U.S. President Joe Biden on October 29 opened a dense five-day European trip at the Vatican, where he and Pope Francis had an unusually long meeting during which they were set to discuss the COVID-19 pandemic, climate change, and global poverty.
Biden's tour also includes attending the summit of the Group of 20 (G20) industrialized nations in Rome and talks with European allies on Iran's nuclear program and other bilateral issues.
Biden is also due to attend the COP26 world climate conference in Glasgow as the world struggles to deal with the effects of climate change and global warming.
The Vatican said the private meeting lasted one hour and 15 minutes and then about another 15 minutes were allotted to picture taking and the exchange of gifts.
Biden's predecessor Donald Trump's meeting with the Pontiff in 2017 lasted about 30 minutes and former President Barack Obama spent about 50 minutes with Francis in 2014.
Both the White House and the Vatican were due to issue statements on the meeting later in the day.
“It’s good to be back,” Biden, a practicing Catholic, said earlier upon arrival at the Vatican.
It is unclear whether Biden's audience with the pope included the controversial issue of abortion. The Biden administration backs the right to abortion, which is at odds with the position of the Catholic Church.
Biden is the second Catholic to serve as U.S. president, following John F. Kennedy from 1961-63.
The two-day G20 summit is scheduled to begin on October 30 in the Italian capital.
Biden is set to meet for bilateral talks with French President Emmanuel Macron on the sidelines of the G20.
U.S. national security adviser Jake Sullivan said the meeting would "cover the waterfront" of issues as the two look to ease tensions following a rift over a U.S. security pact with Britain and Australia that saw France lose out on a major submarine deal.
U.S. officials stressed, however, that the main topic on October 30 at a meeting involving Biden, Macron, and leaders of Germany and Britain will be the status of the Iranian nuclear program.
Sullivan told reporters that Biden would be working for a "shared strategy and solidarity and unity in our approach" on Iran. He did not say if the leaders would discuss the resumption of talks with Tehran.
Tehran has said it expects to resume talks with world powers in November on reinvigorating the landmark 2015 nuclear pact, which then-President Donald Trump pulled the United States out of in 2018.

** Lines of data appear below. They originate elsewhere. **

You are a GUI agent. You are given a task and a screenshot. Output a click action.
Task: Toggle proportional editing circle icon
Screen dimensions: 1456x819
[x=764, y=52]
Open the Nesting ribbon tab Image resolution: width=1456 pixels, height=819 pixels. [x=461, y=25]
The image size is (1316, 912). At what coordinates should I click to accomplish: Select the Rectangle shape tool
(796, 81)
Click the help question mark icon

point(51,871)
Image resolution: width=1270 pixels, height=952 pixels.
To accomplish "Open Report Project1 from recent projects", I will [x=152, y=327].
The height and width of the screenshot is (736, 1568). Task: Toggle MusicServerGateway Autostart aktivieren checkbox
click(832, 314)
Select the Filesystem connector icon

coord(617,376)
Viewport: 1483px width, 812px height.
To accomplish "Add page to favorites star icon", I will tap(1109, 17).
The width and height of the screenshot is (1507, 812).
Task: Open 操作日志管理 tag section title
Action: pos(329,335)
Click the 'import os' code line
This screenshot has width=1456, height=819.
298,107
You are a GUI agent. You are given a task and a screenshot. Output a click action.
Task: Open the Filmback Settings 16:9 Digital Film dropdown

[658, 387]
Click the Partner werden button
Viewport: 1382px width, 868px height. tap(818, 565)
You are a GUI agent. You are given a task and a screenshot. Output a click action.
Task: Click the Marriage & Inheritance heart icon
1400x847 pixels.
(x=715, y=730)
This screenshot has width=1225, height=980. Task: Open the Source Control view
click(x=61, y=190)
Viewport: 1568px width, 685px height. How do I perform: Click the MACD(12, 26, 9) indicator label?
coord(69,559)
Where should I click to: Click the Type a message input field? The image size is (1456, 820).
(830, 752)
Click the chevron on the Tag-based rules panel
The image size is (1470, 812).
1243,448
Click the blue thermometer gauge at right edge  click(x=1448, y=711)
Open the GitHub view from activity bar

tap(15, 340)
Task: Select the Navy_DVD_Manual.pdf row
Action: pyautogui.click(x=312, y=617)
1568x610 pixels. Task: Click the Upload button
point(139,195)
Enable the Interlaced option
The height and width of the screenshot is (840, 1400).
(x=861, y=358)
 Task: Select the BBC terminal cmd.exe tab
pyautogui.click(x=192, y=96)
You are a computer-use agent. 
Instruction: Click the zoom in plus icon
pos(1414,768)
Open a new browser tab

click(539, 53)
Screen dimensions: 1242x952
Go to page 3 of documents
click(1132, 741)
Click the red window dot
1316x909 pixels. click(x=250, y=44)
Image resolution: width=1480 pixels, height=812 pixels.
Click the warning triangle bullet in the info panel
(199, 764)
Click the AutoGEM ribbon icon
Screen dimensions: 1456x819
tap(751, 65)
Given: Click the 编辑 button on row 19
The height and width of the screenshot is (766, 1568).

Biden is also expected to meet with Turkish President Recep Tayyip Erdogan, Sullivan said. Erdogan has said he wants to discuss a deal with Washington over F-16 fighter jets after a pact for more advanced F-35s was scrapped due to Ankara's purchase of a Russian missile system.
On November 1, Biden will travel to Glasgow, Scotland, for the COP26 world climate conference, where the U.S. leader is expected to give a major speech at the UN-sponsored event.